Le choix des campagnes, pas aussi simple !
L’expression politique des habitantes et habitants des campagnes de France ne relève pas de l’analyse simpliste des éditorialistes qui se sont empressés, après ce premier tour, de stigmatiser une ruralité qui serait soudain acquise au vote en faveur de Marine Le Pen.
D’abord, il faut faire le constat de poussées contradictoires, avec d’un côté une hausse, parfois très forte, du vote Front National sur les territoires ruraux, mais aussi de l’excellente dynamique du Front de gauche dans nombre de ces territoires, comme l’Ariège, les Alpes-de-Haute-Provence, les Hautes-Pyrénées, l’Ardèche, la Haute-Vienne, le Puy-de-Dôme, l’Allier, le Cher, les Landes, l’Aude… Cela se matérialise aussi avec certaines communes rurales limitrophes qui ont placé sans raison apparente l’une ou l’autre de ces deux forces politiques en tête des votes.
Bien peu de commentateurs politiques se sont hasardés à esquisser les causes profondes de tels mouvements politiques. Ce qui ressort de ce scrutin, n’est-ce pas d’abord le rejet spectaculaire d’un Président de la République sortant et de sa politique d’abandon de la ruralité dans l’ensemble de ses choix politiques, dans le domaine agricole, industriel et social ?
N’est-ce pas sur cette réalité de la relégation économique et territoriale du monde rural, sur le vécu d’une forme de déclassement social des habitantes et habitants des campagnes, qu’a pu prospérer un vote aussi contraire avec les besoins exprimés au quotidien par les habitants ?

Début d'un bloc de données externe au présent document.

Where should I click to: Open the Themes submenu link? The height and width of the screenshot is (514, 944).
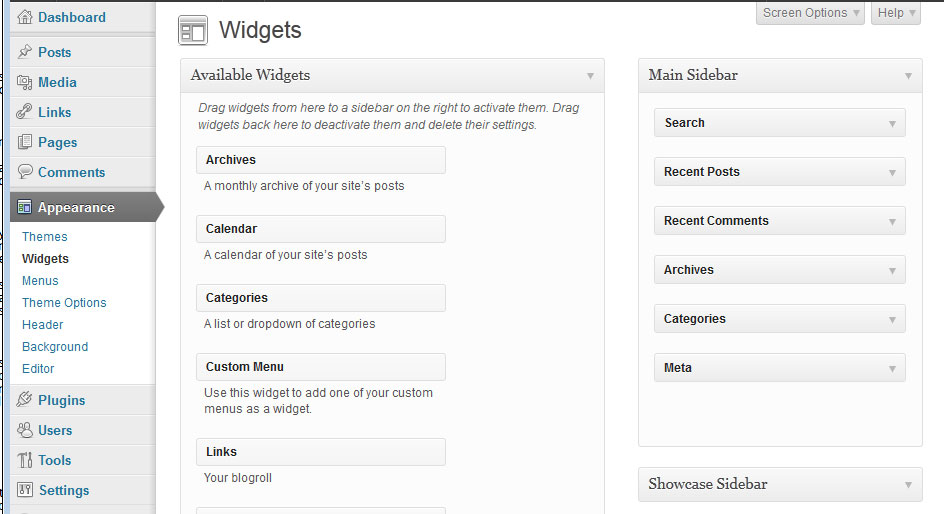(x=45, y=237)
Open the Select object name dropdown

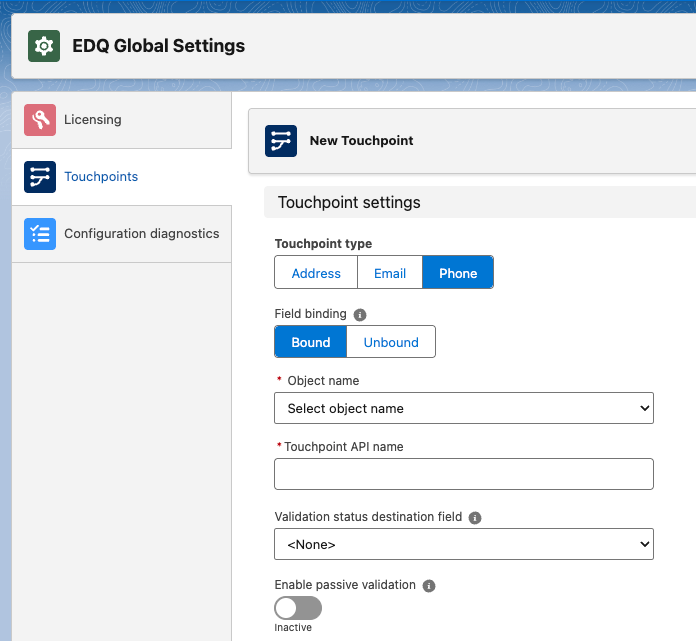click(x=463, y=408)
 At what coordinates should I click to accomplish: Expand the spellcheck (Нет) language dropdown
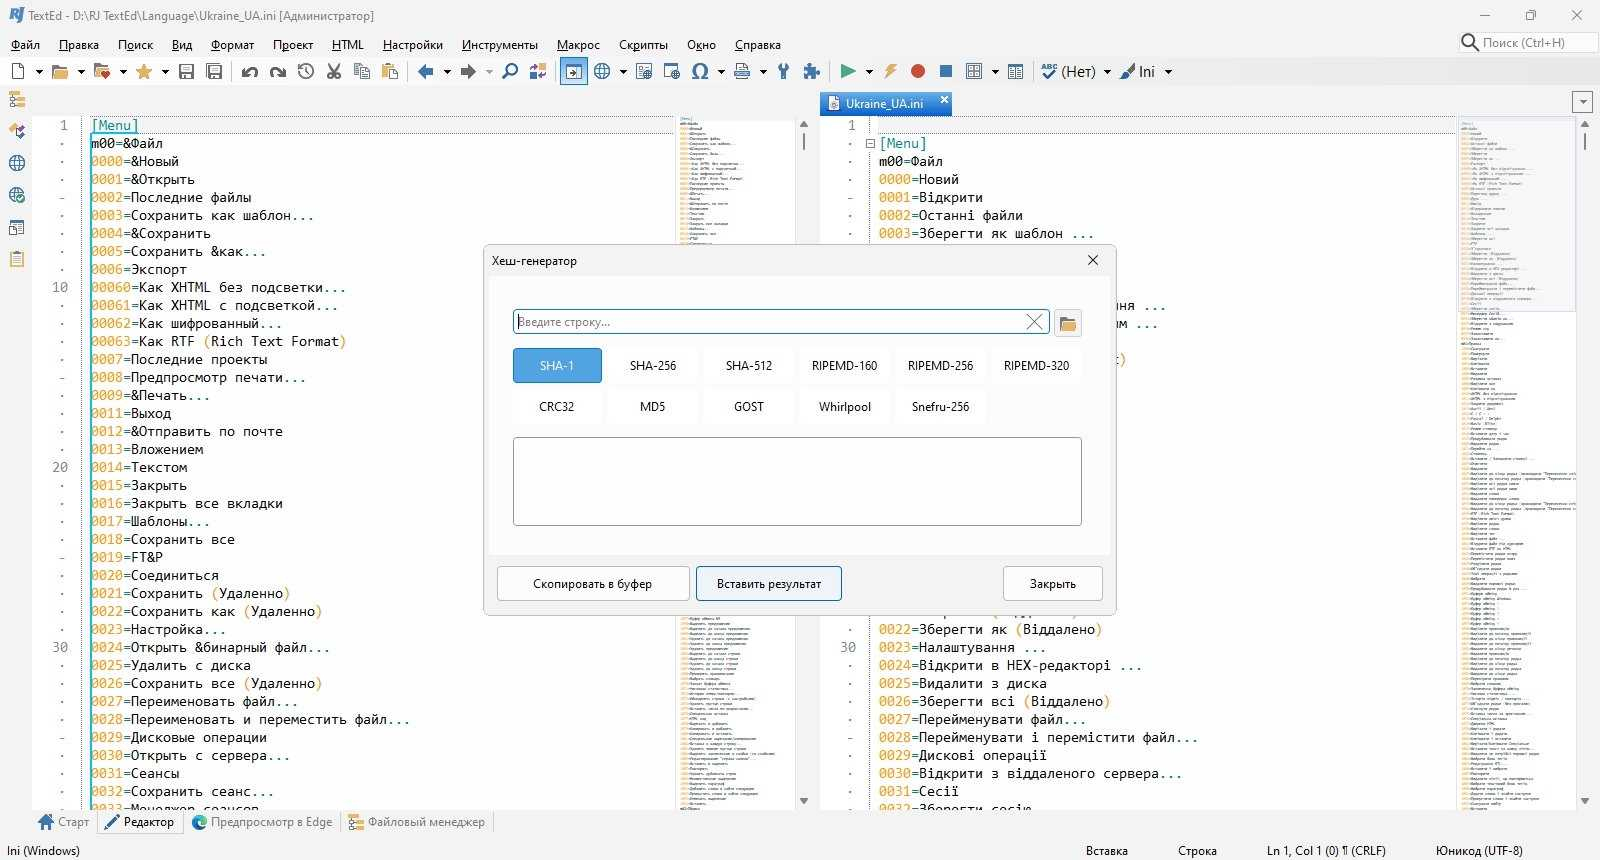1107,72
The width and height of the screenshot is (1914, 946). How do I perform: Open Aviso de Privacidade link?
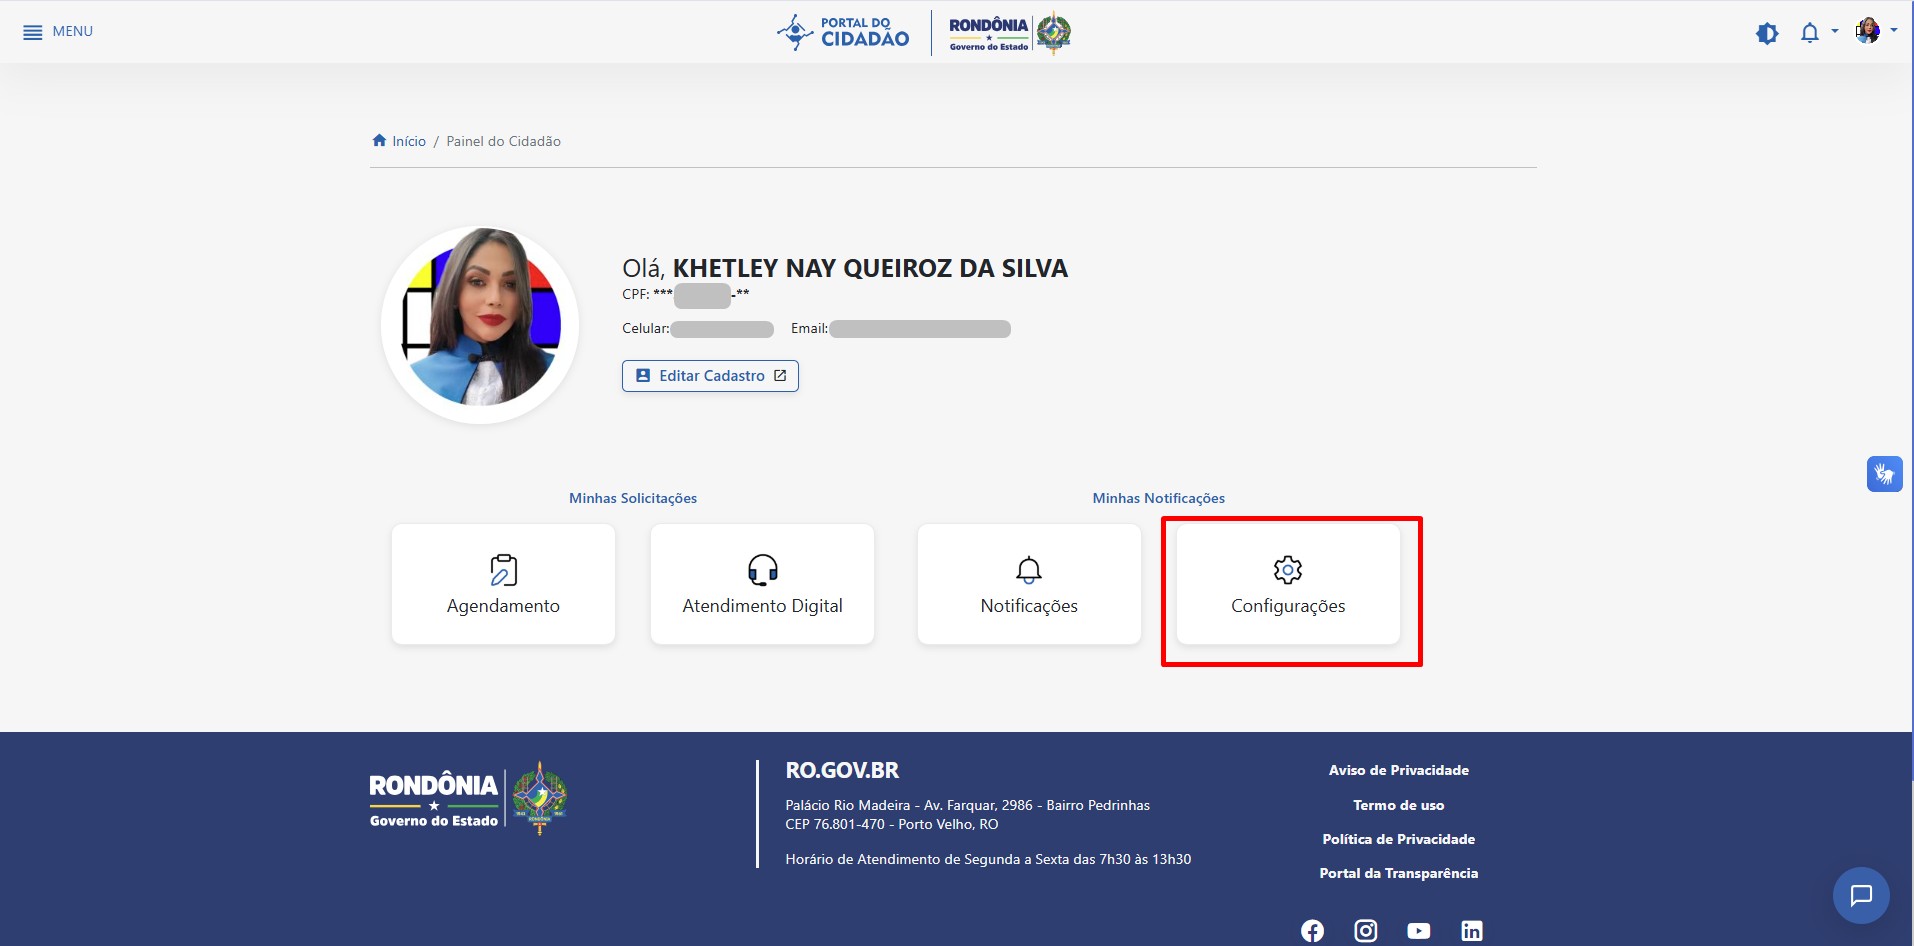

Il faut que nous sortions rapidement les votes pour le Front National du bourbier de l’incompréhension et de l’indignation stérile dans lequel beaucoup de forces politiques ont intérêt à les enfermer. Ne laissons pas s’installer non plus une forme de rejet à l’encontre d’électeurs, qui se sont saisis d’un bulletin de vote jugé utile pour s’exprimer dans les circonstances particulières du premier tour de l’élection présidentielle.
Ce que construit le Front de Gauche sur nos territoires ruraux, avec ses idées partagées, j’en suis certain, doit nous pousser à aller toujours plus au-devant de nos concitoyens ruraux en souffrance. Sur la hausse des petits salaires, sur la question de l’emploi, sur la question des prix et des revenus agricoles, du pouvoir d’achat, sur le développement indispensable des services publics en zone rurale, nous sommes en phase avec les consciences. Ne laissons surtout pas l’opportunité à d’autres de venir tirer vers le bas les acquis de ces mois de campagne.
Oui, les campagnes françaises et européennes se cherchent un nouvel avenir. Il ne peut ni passer par la fuite en avant dans le libéralisme qui broie les territoires les plus fragiles, ni dans un repli sur soi, sur une France idéalisée et nostalgique. Soyons conscients que nous incarnons, avec nos idées, le vote du vécu, celui des solutions concrètes et argumentées, quand d’autres essaient toujours plus de capitaliser sur la réaction affective et le rejet de l’autre. Ne laissons surtout pas s’installer un simple vote au premier degré.
Au contraire, avec gravité mais responsabilité, prenons ces résultats comme une nouvelle incitation à faire avancer des politiques de progrès social pour nos campagnes. En commençant, lors de ce second tour, par battre sévèrement le candidat de l’abandon, Nicolas Sarkozy, par un vote clair et net pour François Hollande.
Chronique publiée dans le Journal La Terre.